Sandra Wolniak spod Kalisza cierpi na SMA, czyli rdzeniowy zanik mięśni. Jedyną szansą dla dziewczynki jest terapia genowa tzw. najdroższym lekiem świata. Do tej pory udało się zebrać połowę potrzebnej kwoty.
Stan dziewczynki tydzień temu dramatycznie się pogorszył. Sandra złapała infekcję, co jest śmiertelnym zagrożeniem dla dzieci z SMA1. - Nasza córeczka zaczęła kaszleć – wieczorem sytuacja była już bardzo poważna! Saturacje zaczęły spadać, a Sandra gwałtownie słabła... - pisali rodzice dziewczynki. 24 września Sandra trafiła na OIOM, do szpitala w Ostrowie. Jej stan jest poważny.
Dzięki ogromnej armii ludzi, którzy od wielu miesięcy walczą o każdą złotówkę dla Sandry zbiórka trwa TUTAJ. Jednak przed dziewczynką, jej rodzicami i przyjaciółmi jeszcze długa droga. Naprzeciw tej sytuacji wychodzą prawdziwi wojownicy, nie bez powodu nazwani armią Sandry. W minioną sobotę dołączyli do nich nowi rekruci. Mieszkańcy Jarantowa, Piskor, Lipego, Stawiszyna, Zbierska, Korabia, Kalisza (Monika z ekipą), i wielu, wielu innych miejscowości.
- Ludzie, dla których doba przestała mieć 24 godziny. Ludzie, którzy biorą sprawy w swoje ręce, zarażają, o jakże pozytywne to zarażenie, empatią i angażują kolejne osoby do działań. Dziękuję wam za pięknie przeżyty czas, za wspólną pracę na rzecz Sandry. Jestem dumna, że otaczają mnie osoby o takiej charyzmie, pomysłowości, poczuciu humoru, takie piękne i dobre. I cieszę się, że rozglądając się wokół widzę pomocną dłoń i uśmiech – jeśli Sandra wyzdrowieje to nic więcej nie trzeba – mówi Marta Piotrowska, jedna z organizatorek pikniku i dodaje, że udało się dzięki wielu osobom, w myśl hasła „Jest akcja = jest reakcja”. - Cudowni, cudotwórczy sponsorzy, partnerzy odpowiedzieliście na nasz apel, bez zbędnych pytań, zawierzając nam, zwykłym ludziom, że zrobimy z waszych darów dobry użytek. Dziękuję za zaufanie, mam nadzieję, że nie zawiedliśmy. Uczestnicy, to wydarzenie było dla was za sprawą Sandry, Wasza frekwencja, zaangażowanie, hojne serce niech stanowi świadectwo, że niemożliwe nie istnieje – podkreśla Marta.

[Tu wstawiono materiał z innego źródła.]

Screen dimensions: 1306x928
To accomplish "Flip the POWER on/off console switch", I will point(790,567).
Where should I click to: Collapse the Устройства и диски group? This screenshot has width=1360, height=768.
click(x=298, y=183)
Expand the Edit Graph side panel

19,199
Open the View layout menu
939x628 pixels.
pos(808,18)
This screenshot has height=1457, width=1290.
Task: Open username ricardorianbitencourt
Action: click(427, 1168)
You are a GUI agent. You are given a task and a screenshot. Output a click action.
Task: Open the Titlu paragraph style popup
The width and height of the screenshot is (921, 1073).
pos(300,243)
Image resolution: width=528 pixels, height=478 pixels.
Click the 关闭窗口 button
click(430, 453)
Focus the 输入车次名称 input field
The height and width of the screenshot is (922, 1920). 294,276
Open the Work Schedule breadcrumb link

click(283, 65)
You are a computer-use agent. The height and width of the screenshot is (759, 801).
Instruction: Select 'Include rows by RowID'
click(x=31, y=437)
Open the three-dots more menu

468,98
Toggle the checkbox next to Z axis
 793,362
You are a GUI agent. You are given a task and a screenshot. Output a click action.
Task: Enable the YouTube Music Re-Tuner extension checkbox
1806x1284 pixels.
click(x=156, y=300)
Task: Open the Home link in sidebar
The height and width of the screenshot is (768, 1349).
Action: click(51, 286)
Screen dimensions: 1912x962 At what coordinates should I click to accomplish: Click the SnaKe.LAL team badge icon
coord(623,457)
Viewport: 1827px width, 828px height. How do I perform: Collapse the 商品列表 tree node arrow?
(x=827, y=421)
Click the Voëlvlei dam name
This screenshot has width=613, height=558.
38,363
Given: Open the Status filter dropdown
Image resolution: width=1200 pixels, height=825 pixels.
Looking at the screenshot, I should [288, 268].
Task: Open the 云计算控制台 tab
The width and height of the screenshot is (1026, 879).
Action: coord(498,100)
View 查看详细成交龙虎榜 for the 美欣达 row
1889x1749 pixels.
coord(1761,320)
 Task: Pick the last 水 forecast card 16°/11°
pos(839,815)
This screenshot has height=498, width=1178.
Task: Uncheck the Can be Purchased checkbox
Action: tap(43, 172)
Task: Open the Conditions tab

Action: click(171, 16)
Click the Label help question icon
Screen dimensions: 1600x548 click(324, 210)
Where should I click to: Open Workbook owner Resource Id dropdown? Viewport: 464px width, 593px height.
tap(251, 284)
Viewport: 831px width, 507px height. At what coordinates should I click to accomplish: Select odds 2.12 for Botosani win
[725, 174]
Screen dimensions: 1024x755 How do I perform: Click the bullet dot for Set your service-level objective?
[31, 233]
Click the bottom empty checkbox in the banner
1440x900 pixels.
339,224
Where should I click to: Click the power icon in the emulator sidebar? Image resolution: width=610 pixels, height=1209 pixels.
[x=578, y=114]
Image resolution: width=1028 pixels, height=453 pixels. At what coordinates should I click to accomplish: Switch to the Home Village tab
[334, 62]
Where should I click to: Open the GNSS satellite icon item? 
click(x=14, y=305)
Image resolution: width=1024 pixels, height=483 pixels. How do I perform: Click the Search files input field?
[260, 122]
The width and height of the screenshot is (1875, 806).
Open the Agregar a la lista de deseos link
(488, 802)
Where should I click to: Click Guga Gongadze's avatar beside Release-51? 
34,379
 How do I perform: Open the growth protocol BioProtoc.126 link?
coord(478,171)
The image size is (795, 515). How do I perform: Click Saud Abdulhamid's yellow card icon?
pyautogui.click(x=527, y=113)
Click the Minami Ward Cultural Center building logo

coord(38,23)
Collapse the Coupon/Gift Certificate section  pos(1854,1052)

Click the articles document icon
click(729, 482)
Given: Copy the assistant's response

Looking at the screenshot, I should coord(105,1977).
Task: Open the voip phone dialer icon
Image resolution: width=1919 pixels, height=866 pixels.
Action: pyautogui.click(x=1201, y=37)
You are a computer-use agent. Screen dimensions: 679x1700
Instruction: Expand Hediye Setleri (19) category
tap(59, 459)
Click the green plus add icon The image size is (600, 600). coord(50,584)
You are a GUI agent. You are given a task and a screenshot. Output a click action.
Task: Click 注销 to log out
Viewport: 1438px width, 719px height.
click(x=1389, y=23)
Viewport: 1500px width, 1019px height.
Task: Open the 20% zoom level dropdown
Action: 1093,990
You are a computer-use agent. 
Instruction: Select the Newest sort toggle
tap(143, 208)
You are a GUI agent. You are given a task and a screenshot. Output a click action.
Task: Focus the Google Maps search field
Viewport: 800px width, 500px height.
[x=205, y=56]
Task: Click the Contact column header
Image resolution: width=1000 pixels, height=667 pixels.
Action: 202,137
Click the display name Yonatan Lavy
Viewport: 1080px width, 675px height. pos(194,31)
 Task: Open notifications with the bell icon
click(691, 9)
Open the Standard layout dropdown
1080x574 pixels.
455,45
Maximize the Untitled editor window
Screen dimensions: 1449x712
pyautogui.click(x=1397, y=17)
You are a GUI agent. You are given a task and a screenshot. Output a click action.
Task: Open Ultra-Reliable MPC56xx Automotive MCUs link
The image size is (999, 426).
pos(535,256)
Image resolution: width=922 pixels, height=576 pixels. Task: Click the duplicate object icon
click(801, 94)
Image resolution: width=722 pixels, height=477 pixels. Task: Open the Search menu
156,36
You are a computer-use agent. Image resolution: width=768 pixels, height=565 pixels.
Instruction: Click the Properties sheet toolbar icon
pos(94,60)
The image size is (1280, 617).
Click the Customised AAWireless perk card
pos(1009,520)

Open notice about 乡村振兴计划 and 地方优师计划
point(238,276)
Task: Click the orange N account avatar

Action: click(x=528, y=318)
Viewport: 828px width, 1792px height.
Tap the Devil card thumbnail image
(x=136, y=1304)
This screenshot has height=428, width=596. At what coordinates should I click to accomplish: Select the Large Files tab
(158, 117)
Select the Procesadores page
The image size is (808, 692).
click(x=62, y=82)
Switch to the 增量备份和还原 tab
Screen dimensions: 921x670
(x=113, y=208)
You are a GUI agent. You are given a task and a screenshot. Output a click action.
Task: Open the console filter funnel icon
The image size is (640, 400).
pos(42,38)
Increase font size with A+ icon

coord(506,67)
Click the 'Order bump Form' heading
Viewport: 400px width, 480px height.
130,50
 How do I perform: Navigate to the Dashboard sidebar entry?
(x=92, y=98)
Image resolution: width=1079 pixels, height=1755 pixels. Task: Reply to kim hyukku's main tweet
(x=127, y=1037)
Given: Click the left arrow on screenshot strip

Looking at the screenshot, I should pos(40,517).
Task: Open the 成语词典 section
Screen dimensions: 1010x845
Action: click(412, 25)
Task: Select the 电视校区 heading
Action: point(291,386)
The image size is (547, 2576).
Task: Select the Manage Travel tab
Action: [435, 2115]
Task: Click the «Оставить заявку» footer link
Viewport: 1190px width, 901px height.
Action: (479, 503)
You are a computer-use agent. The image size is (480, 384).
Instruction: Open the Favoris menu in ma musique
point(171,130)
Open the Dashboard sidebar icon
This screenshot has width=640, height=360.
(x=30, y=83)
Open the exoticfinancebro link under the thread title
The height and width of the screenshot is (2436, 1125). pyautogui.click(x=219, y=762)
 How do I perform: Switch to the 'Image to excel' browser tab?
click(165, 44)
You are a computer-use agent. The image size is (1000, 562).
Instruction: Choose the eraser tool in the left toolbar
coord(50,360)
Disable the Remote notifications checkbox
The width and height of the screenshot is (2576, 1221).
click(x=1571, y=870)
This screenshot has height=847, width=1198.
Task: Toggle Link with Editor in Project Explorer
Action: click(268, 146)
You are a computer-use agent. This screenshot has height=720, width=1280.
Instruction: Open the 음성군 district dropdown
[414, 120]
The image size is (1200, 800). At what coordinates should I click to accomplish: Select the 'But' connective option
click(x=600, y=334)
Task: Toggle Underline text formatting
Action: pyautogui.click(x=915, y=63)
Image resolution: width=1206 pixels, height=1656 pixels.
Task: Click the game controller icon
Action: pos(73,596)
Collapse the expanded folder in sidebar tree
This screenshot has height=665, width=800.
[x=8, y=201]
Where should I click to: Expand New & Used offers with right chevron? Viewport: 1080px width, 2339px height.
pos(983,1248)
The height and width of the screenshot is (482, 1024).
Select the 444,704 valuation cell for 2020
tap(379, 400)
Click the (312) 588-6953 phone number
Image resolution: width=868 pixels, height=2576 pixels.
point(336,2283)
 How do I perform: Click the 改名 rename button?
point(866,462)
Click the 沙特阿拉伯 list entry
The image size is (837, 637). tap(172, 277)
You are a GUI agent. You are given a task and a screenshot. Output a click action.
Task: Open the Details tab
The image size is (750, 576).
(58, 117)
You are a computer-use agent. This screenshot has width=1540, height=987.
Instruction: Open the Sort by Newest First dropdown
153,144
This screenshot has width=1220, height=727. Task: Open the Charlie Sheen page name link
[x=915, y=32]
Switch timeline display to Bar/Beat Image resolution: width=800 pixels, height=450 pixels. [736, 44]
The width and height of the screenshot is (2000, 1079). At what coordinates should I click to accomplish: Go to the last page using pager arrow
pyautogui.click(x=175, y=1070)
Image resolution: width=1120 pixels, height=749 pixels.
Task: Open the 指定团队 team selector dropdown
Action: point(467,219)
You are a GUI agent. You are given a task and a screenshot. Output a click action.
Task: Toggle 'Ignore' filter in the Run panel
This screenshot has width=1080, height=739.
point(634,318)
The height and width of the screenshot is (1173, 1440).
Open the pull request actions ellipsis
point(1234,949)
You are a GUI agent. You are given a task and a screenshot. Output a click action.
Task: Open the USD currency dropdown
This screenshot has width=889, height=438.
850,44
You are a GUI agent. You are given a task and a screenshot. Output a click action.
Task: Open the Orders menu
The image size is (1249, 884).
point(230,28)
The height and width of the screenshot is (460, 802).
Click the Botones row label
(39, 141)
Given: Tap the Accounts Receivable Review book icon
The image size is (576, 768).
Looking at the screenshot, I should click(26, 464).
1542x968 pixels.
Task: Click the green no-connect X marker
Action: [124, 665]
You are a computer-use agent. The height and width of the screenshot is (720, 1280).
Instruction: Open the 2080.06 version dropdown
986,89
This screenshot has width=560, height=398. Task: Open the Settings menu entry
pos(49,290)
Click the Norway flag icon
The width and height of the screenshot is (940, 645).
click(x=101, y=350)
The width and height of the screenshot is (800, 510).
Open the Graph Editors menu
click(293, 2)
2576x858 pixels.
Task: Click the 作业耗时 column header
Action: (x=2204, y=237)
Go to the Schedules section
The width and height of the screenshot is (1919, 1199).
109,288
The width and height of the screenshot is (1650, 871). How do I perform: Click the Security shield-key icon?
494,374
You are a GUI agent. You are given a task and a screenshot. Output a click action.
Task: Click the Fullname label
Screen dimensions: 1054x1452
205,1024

Przez kilka godzin udało się zebrać ponad 53 tysiące złotych. Kwota to suma z licytacji, loterii i kiermaszu, m.in. książek i domowych wypieków. Każdy kto wziął udział w festynie mógł pomóc, a w zamian otrzymał dawkę pozytywnej energii, dobrej muzyki, czy występów młodych artystów, którzy specjalnie na ten dzień przygotowali programy rozgrzewające dobre serca.